Background technique
Omega-K algorithm is a kind of classics of synthetic aperture radar (synthetic aperture radar, abbreviation SAR)
Imaging algorithm is inserted by carrying out consistent compression in two-dimensional frequency to complete being fully focused at reference distance, then by Stolt
Value is without being nearly completed remaining range migration correction (RCMC) at non-reference distance, remaining secondary range compression (SRC) and residual
Remaining Azimuth Compression.The mapping relations of Stolt interpolation are as follows:
Wherein, f0For carrier frequency, fτFor frequency of distance, c is the light velocity, fηFor orientation frequency, VrFor radar speed, fτ' be
Frequency of distance after mapping.Above formula is by original frequency of distance fτIt is mapped as new frequency of distance fτ', residual phase is fτ' line
Property function, thus eliminate residual phase modulation, realize the vernier focusing of the target of non-reference position.

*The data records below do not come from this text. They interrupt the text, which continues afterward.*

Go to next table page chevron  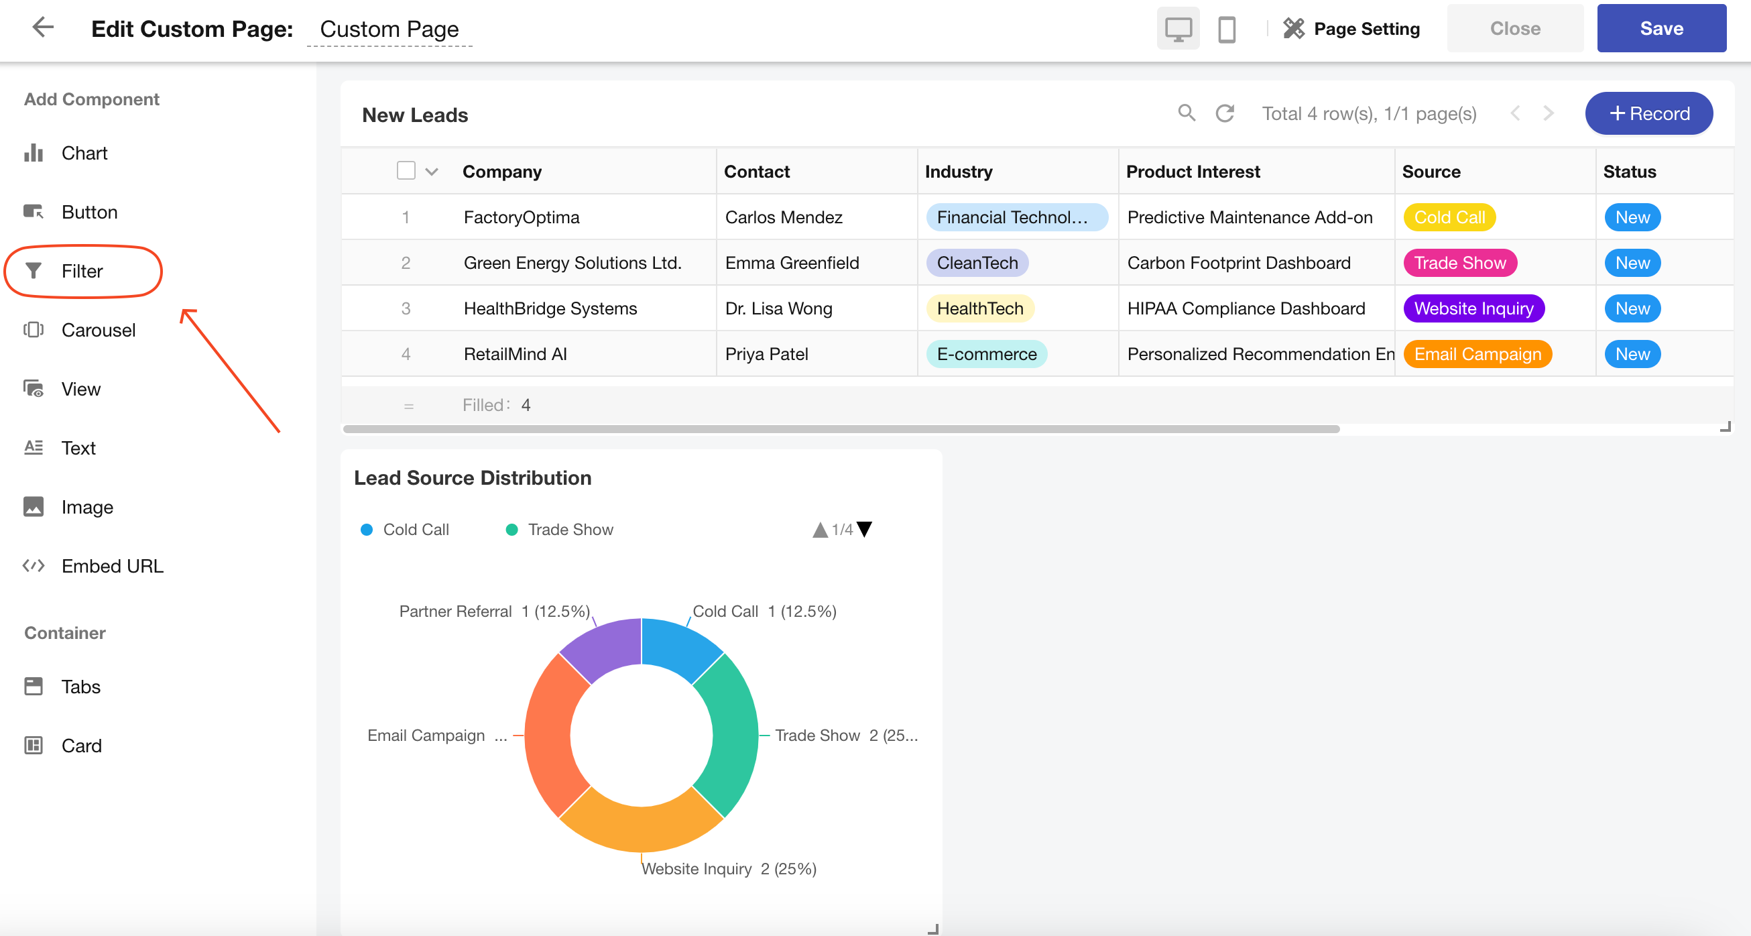click(1548, 113)
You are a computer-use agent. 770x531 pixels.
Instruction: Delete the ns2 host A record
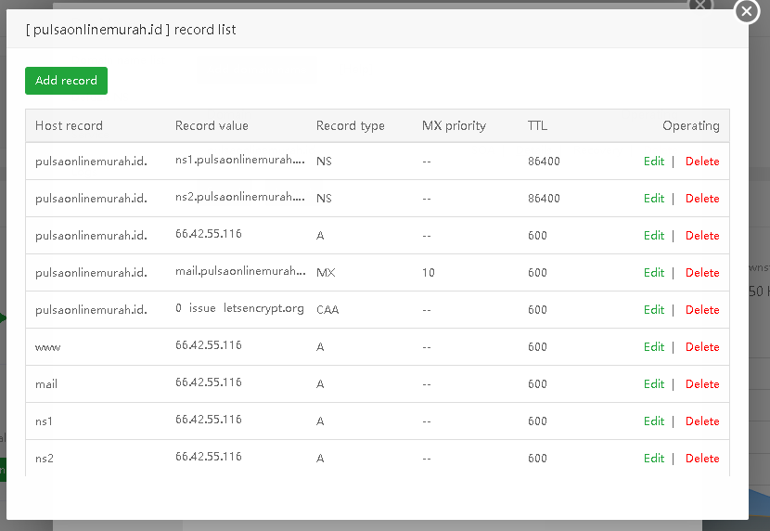(702, 459)
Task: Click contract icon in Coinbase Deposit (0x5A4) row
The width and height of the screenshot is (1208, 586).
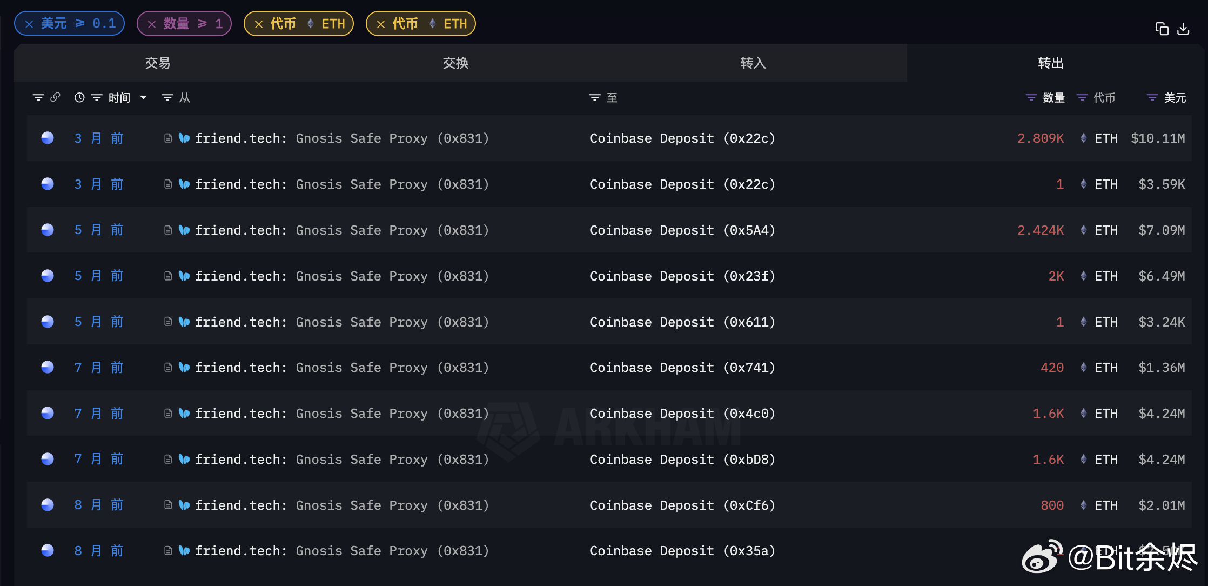Action: (168, 230)
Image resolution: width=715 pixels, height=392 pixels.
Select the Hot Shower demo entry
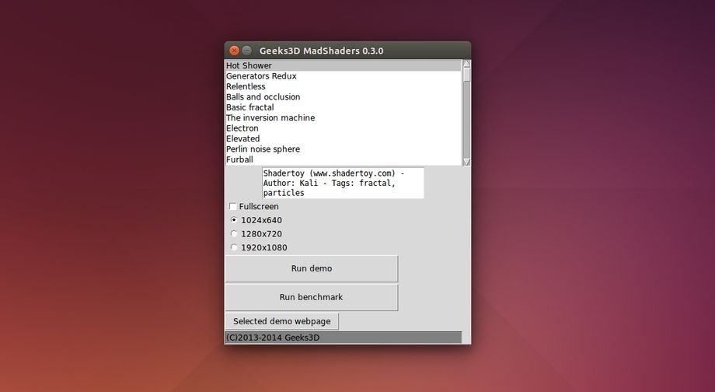[x=249, y=66]
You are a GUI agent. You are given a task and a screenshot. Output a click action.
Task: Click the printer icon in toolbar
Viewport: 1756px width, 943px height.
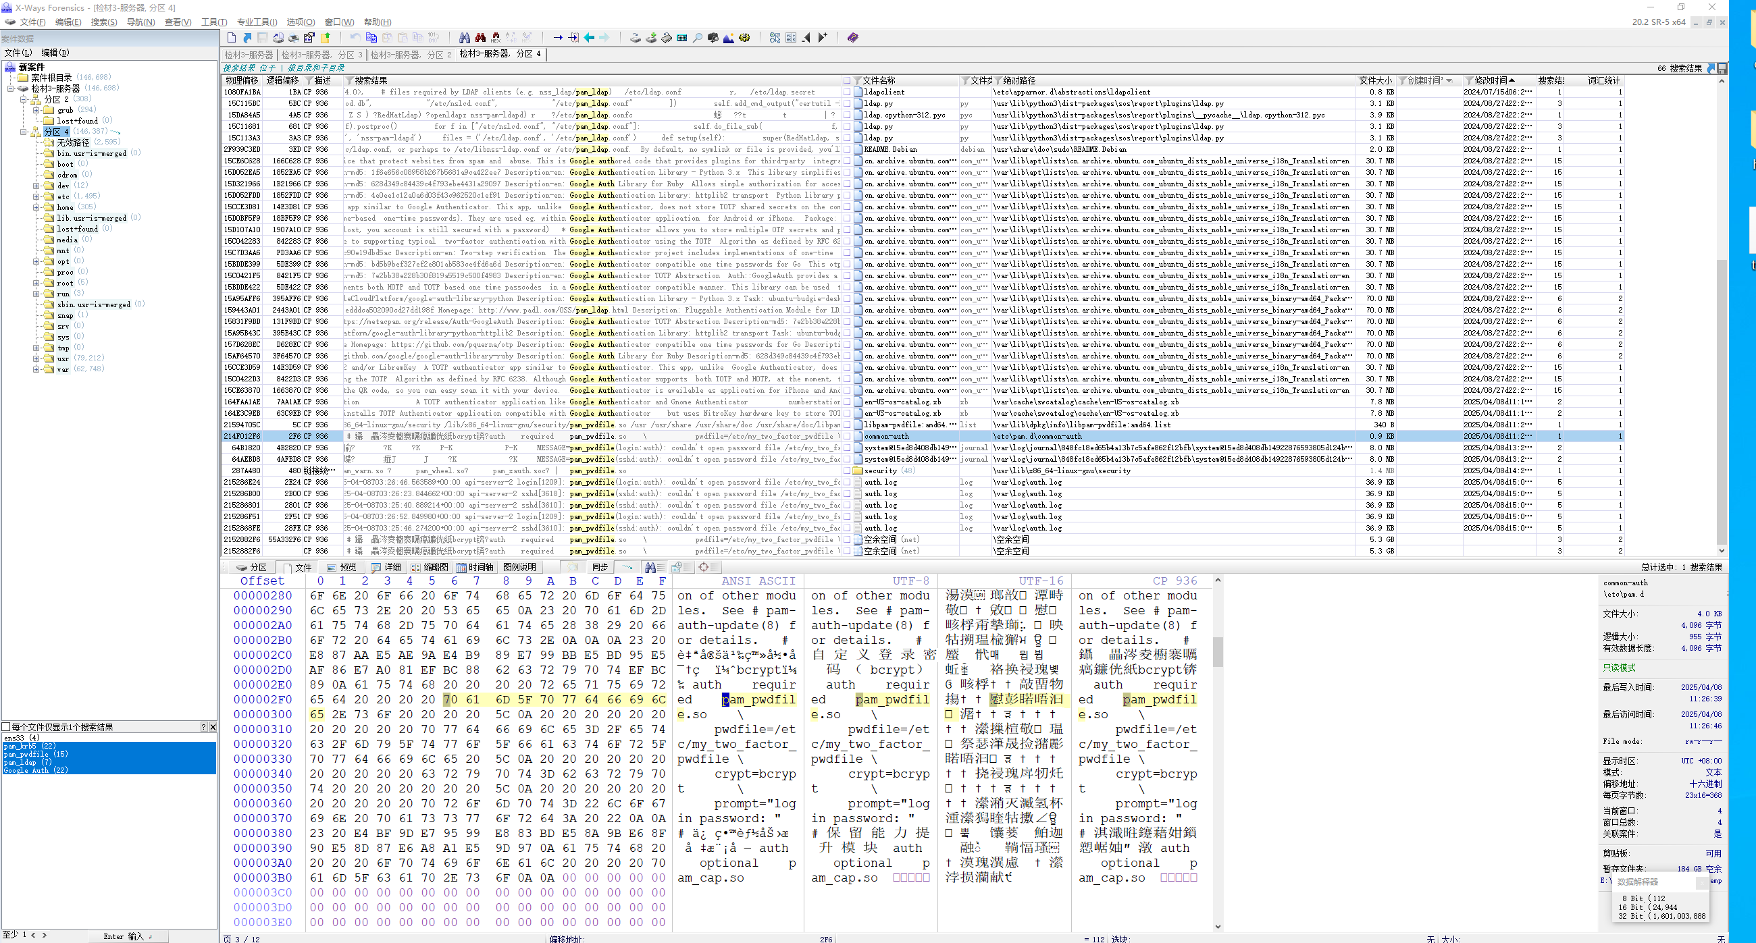[x=293, y=37]
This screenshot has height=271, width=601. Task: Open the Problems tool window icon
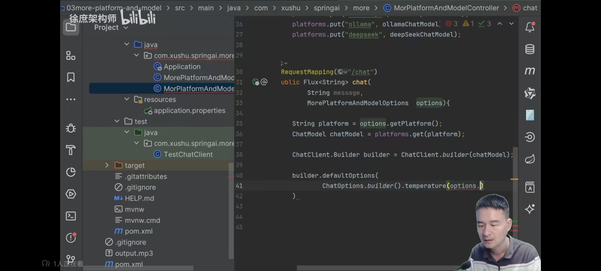pyautogui.click(x=71, y=238)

Stolt maps the displacement and distortion that will lead to frequency spectrum, and the more big this phenomenon in angle of squint is more obvious.It is big in angle of squint
When certain value, the displacement and distortion of frequency spectrum can exceed the range of support region after Stolt mapping, cause spectrum component to lose, sternly
Important place affects image quality.
In the past by using extension Omega-k algorithm, considerably increase the computational complexity of Stolt interpolation, real-time compared with
Difference;And the method by expanding two-dimentional support region in Stolt interpolation, then image quality is exchanged for sacrifice hardware storage resource,
In today that SAR echo data is huge, certainly will make a big impact to efficiency of algorithm.
Summary of the invention
Technical problem solved by the invention is to provide the improvement Omega-K imaging method of large slanting view angle machine SAR a kind of, lead to
The offset for calculating distance to frequency spectrum after Stolt maps is crossed, interpolation front distance frequency mapping f is re-definedτ' range, come
Stolt interpolation is corrected, so that two-dimensional frequency is fallen into former support region, to save hardware store resource, guarantees image quality, mentions
High efficiency of algorithm.
The technical solution for realizing the aim of the invention is as follows:
A kind of improvement Omega-K imaging method of large slanting view angle machine SAR, comprising the following steps:
Step 1: obtaining raw radar data S;
Step 2: raw radar data S is successively carried out distance to Fast Fourier Transform (FFT) FFT, distance to pulse compress,
Distance to inverse discrete Fourier transform IFFT, motion compensation, Two-dimensional FFT and it is consistent compression;
Step 3: calculating spectrum offset amount fτ',min, correct Stolt interpolation;
Step 4: distance being carried out to IFFT to each data point, range-Dopler domain is transformed data to, obtains data point
Sik;
Step 5: according to fτ',minLinear phase compensation is carried out, distance is completed to Spectrum Correction, obtains data point S'ik;
Step 6: to data point S'ikOrientation IFFT is carried out, final imaging results are obtained.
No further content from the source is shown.